In some sense China’s purchases of US debt has to fall from its current level, as the current level of purchases is unsustainable in a context where China’s reserve growth seems to have slowed. The TIC data show a $44.4b increase in China’s US holdings in September and a $67.5b increase in October, with nearly all the increase coming from the rise in China’s short-term Treasury holdings.
That said, the available data from US suggest that China has yet to lose its appetite for either dollars or Treasuries, despite all the talk coming out of China.
We don’t have data for November or December, so the available US data points are by now a bit stale. But China’s $67.9b of purchases of Treasuries in October were exceptionally high ($43.5b in September isn’t shabby either). That level of Treasury purchases suggests, if anything, that China was shifting funds into dollars, as China’s recorded US purchases almost certainly exceeded China’s October reserve growth. I suspect that China wasn’t shifting into the dollar so much as holding more dollars in ways that register in the US data, so I would discount this data point a bit. Still, the raw October data doesn’t indicate a shift away from either the dollar or Treasuries. Rather the opposite.
Over the last 12 months, China’s recorded US Treasury purchases have topped $190 billion -- a record. Most of the rise has come in the past few months of data. The US survey of foreign portfolio investment has tended to revise China’s purchases of Treasuries up, so $190 billion should be considered a minimum.
The TIC data for November and December isn’t available. But I suspect that the $136b increase in Fed’s custodial holdings of Treasuries over the last two months provides some clues about the evolution of China’s portfolio. Central bank holdings of Treasuries at the Federal Reserve Bank of New York continue to rise rapidly. As of now, I would argue the available evidence suggests that China’s appetite for Treasuries has increased in q4 -- largely because of a fall in its appetite for Agencies. Let’s see what the November and December TIC data show.
Looking ahead, China’s official purchases of Treasuries will be function of three things:
1) The pace of China’s reserve growth. That will be determined by the evolution of China’s trade surplus, FDI flows and hot money flows. The World Bank expects China’s current account surplus to rise in dollar terms in 2009; I tend to agree. Oil will not average close to $100 a barrel in 09. The fall in commodity import prices will help to offset a (probably large) fall in exports. The fall in exports implies fewer imported components, and China’s domestic slowdown implies fewer imports too. But FDI inflows will slow and hot money flows clearly have reversed, so overall reserve growth (counting the increase in China’s hidden reserves) should slow.
2) The share of China’s reserves that are held in dollars. That is currently close to 70% best I can tell. I have no idea if China will want to continue to maintain that dollar share even as the US runs huge fiscal deficits. But now that China is pegging tightly to the dollar, I would guess that Europe would put a lot of pressure on China not to sell dollars for euros in a way that drives up the euro. That would be tantamount to driving the RMB down v the euro to support China’s exports to Europe. I consequently don’t expect a big change in the dollar share, but that is a huge assumption.
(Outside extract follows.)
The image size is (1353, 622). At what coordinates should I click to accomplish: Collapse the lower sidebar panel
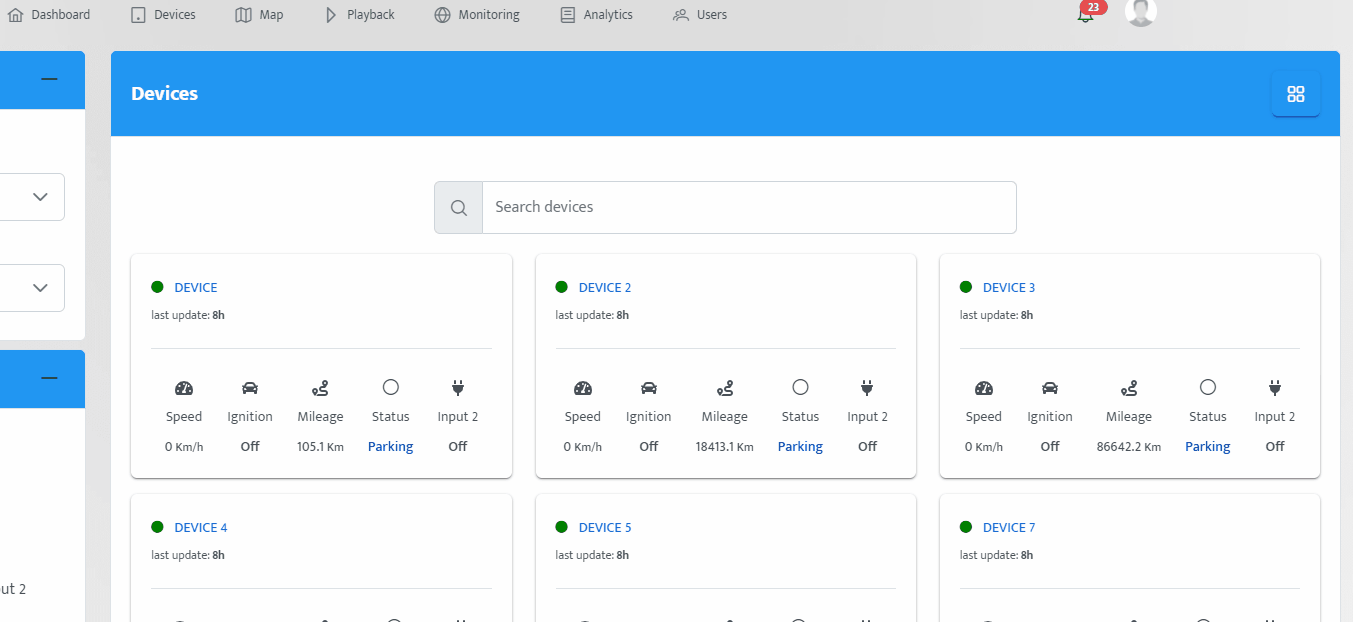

3) The share of China’s dollar reserves that are invested in Treasuries. That share is currently rising, big time. At some point though China will have brought its Agency portfolio down to an acceptable level and start to worry about the size of its Treasury holdings. So I wouldn’t expect it to rise forever.
Sum it all up and the pace of China’s Treasury purchases should fall from their recent monthly highs in 2009. But that is only because they currently are at such a high level. Even SAFE cannot sustain a close to $70b a month pace of Treasury purchases for all that long. Not unless it really plans to run its Agency portfolio down to zero.
One last point: Hot money has to go somewhere and hot money outflows from China could go into the dollar. If Chinese reserve growth is below China’s 2009 current account surplus, private Chinese investors will be building up their foreign assets. China’s government won’t necessarily be the only Chinese buyer of dollars. Or, for that matter, euros.